Каково же было противостояние Черчилля английскому патриотическому истеблишменту, если его же подчиненные, даже собственные его секретари, не сочувствовали его миссии и постоянно саботировали его указания, не соглашаясь с ними внутренне!
Черчилль вообще не раз попадал из-за чересчур прыткого и напористого Вейцмана в неловкое положение. «Летом 1943 года после встречи и обсуждения с X. Вейцманом Черчилль стал разрабатывать план, по которому Великобритания предложила бы Ибн-Сауду, королю Саудовской Аравии, лидерство в создаваемой Арабской федерации и 20 миллионов фунтов стерлингов в год в обмен на его поддержку еврейского государства в Палестине. Но [министр иностранных дел] Энтони Иден пришел в ярость, когда из британского посольства в Вашингтоне к нему поступила информация о том, что Вейцман в беседе с советником Рузвельта по иностранным делам Самнером Уэллесом сослался на этот проект премьер-министра как на уже существующий факт. Негодующий Иден написал Черчиллю, что такой шаг противоречил бы официальной политике Великобритании… «Наша нынешняя политика в Палестине была одобрена парламентом. Мне хорошо известно ваше собственное отношение к этому вопросу, но никто никогда не обсуждал возможностей изменения этой политики и обращения в этой связи к Соединенным Штатам» (251).

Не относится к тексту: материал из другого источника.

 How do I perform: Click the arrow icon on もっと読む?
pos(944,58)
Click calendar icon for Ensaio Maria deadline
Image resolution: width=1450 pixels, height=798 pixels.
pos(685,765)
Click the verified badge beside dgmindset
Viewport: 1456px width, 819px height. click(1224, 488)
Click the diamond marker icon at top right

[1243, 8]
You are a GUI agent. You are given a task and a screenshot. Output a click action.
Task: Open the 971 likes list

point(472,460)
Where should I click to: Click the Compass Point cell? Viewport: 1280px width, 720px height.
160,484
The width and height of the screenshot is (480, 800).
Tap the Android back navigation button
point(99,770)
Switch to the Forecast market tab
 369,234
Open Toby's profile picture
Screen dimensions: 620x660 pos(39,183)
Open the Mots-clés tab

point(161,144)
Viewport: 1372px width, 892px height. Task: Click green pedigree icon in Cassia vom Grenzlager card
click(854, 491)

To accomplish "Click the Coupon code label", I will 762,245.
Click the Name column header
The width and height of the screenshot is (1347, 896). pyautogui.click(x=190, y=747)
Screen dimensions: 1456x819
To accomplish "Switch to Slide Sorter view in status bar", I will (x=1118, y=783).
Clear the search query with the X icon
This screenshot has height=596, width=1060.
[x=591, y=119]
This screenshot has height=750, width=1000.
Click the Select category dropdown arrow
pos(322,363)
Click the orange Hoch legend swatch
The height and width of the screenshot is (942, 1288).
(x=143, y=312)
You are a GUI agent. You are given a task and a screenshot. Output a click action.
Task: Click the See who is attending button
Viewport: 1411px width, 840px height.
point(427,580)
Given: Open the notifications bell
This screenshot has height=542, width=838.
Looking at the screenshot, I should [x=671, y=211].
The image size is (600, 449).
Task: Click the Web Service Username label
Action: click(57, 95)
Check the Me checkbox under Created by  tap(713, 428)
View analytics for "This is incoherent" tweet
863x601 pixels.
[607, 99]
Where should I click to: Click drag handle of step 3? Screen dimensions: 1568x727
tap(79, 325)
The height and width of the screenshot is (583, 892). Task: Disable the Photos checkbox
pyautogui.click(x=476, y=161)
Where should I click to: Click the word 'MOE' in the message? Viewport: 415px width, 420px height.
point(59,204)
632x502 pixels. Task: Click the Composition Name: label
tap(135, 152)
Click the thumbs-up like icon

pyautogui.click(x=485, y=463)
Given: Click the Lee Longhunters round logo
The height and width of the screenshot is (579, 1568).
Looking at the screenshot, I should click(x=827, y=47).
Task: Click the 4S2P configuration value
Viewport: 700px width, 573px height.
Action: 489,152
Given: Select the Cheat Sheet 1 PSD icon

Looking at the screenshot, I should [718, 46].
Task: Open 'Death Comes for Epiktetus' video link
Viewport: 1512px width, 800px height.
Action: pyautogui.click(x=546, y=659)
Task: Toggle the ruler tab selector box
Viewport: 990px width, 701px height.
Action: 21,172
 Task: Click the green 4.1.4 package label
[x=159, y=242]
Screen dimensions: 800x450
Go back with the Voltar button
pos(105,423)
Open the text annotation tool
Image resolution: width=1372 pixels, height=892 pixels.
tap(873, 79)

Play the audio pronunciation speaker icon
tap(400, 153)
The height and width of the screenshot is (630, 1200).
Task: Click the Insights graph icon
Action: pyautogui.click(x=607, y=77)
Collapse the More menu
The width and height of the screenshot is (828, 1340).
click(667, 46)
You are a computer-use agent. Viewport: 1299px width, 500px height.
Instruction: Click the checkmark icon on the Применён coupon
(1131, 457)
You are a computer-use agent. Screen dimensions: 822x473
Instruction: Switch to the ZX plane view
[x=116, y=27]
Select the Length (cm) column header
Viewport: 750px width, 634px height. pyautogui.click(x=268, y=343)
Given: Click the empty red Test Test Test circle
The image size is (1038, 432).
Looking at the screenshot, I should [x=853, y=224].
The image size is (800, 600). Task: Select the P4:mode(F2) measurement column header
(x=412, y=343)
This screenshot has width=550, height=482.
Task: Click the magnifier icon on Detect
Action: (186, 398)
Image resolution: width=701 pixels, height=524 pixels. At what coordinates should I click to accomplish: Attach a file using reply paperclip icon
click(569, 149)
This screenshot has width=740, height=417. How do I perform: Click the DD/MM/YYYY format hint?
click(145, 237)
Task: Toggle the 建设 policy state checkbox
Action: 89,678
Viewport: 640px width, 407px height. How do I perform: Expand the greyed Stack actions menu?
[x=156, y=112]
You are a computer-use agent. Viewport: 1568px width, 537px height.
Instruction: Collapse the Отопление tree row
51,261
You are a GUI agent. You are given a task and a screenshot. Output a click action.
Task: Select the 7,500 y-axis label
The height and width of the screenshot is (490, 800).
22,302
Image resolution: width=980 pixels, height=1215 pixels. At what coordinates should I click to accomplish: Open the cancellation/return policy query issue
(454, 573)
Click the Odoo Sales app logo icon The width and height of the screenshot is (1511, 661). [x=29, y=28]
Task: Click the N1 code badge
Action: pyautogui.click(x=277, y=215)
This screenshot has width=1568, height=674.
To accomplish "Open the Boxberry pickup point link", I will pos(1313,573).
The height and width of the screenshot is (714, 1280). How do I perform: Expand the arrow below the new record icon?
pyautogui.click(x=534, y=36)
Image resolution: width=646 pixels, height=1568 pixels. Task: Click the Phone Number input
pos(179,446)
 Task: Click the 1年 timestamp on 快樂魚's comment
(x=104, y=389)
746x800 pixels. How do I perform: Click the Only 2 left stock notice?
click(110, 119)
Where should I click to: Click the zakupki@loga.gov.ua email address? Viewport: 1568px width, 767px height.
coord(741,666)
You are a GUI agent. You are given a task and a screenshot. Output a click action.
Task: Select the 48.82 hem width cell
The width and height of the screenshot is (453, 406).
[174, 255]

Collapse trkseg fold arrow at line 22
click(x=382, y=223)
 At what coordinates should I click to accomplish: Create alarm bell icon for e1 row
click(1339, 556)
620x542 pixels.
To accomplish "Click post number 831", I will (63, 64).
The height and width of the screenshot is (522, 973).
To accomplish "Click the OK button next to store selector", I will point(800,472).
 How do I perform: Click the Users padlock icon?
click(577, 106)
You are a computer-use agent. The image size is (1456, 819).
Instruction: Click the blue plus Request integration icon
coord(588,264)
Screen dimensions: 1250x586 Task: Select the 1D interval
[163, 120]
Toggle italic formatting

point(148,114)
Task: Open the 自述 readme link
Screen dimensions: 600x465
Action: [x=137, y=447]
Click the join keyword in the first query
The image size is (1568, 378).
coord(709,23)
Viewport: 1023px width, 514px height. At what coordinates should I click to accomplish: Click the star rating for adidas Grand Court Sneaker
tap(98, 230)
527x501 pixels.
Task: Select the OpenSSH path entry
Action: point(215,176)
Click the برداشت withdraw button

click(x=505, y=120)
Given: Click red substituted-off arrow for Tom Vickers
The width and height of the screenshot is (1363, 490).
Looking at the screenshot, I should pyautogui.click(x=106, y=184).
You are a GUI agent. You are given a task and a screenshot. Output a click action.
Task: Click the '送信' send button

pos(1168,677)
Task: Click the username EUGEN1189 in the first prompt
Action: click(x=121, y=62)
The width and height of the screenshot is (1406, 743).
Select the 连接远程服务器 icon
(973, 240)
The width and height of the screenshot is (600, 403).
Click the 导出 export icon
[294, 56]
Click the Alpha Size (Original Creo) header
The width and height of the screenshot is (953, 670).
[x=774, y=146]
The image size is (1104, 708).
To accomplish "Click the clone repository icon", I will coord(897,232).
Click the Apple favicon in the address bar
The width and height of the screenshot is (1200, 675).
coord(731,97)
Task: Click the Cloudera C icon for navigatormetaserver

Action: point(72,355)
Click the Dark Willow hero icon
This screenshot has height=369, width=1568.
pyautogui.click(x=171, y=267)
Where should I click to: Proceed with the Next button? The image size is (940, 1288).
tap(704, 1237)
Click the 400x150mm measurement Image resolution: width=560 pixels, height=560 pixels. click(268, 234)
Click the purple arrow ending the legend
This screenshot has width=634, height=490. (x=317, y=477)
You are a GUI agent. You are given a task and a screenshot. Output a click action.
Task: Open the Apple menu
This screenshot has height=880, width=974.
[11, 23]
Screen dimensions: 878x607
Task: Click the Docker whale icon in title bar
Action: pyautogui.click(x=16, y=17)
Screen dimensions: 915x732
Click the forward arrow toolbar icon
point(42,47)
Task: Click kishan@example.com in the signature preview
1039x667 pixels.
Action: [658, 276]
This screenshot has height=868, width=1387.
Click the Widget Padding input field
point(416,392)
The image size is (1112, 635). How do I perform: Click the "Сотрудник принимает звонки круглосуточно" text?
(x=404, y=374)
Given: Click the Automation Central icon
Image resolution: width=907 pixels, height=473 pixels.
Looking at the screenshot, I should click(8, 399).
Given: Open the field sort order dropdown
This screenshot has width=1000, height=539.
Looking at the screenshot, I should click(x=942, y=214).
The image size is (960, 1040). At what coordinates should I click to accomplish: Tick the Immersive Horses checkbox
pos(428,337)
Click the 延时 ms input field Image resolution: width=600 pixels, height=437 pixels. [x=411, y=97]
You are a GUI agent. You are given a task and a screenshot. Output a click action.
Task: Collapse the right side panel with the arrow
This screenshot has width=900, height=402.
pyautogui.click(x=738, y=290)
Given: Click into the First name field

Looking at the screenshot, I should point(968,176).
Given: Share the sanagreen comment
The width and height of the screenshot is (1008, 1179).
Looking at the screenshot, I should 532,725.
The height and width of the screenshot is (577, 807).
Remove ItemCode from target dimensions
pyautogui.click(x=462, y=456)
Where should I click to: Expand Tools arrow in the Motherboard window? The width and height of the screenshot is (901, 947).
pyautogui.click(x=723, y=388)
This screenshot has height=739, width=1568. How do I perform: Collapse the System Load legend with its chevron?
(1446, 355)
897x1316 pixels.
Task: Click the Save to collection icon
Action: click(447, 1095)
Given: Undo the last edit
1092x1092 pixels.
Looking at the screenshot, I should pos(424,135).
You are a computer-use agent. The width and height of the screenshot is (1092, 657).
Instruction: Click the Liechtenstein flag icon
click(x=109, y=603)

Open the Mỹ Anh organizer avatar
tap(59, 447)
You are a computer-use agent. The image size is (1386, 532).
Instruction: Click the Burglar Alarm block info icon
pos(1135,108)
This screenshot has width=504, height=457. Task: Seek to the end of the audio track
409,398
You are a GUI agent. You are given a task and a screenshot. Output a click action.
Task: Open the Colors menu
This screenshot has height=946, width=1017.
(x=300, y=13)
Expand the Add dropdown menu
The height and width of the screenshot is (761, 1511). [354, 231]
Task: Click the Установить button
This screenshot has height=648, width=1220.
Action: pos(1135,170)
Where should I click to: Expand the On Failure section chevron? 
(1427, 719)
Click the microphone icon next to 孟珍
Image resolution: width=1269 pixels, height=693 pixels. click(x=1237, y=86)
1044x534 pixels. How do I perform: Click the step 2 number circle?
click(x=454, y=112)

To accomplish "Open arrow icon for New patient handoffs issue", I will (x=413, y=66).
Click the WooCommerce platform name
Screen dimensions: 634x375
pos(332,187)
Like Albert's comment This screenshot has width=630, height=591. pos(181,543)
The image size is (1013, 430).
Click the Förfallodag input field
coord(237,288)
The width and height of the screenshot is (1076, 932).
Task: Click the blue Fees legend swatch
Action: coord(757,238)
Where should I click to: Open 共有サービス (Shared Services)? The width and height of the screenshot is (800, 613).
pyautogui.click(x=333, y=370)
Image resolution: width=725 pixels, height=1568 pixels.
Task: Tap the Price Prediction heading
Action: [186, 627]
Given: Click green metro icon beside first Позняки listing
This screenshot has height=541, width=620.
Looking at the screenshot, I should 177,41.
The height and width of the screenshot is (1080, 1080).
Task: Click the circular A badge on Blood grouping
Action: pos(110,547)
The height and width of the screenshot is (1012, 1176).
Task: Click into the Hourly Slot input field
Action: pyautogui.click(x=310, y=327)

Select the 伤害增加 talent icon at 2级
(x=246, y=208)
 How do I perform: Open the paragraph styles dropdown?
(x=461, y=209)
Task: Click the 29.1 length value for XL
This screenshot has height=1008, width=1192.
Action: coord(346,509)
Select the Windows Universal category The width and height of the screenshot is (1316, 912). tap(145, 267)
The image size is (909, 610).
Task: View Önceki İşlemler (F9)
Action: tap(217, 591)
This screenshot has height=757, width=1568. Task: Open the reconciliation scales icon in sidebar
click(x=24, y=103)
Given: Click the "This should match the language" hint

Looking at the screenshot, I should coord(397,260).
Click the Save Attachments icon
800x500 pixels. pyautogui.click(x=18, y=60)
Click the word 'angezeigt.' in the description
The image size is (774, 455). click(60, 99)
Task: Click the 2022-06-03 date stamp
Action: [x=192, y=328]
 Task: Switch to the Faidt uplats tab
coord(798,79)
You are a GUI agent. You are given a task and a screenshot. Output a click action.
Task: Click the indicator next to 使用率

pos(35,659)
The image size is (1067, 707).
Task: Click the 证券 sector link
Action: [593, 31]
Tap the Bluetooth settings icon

Можно только удвиляться выдержке и дипломатическому такту Идена, ведь перед ним внезапно открылась наглость беспримерная! Два приятеля, Черчилль и Вейцман, уже все решили за Великобританию, притом поперек ее официальной позиции, и пытались теперь, исходя из этого, манипулировать Штатами!
Саботаж гражданских служащих, однако, сильно падает в цене на фоне того отношения к делу сионизма, которое было свойственно английским военным, о чем Черчилль, как мы помним, хорошо знал и не стеснялся говорить. Попытки Черчилля перетянуть военных на свою сторону успеха не имели, хотя он и агитировал их неустанно.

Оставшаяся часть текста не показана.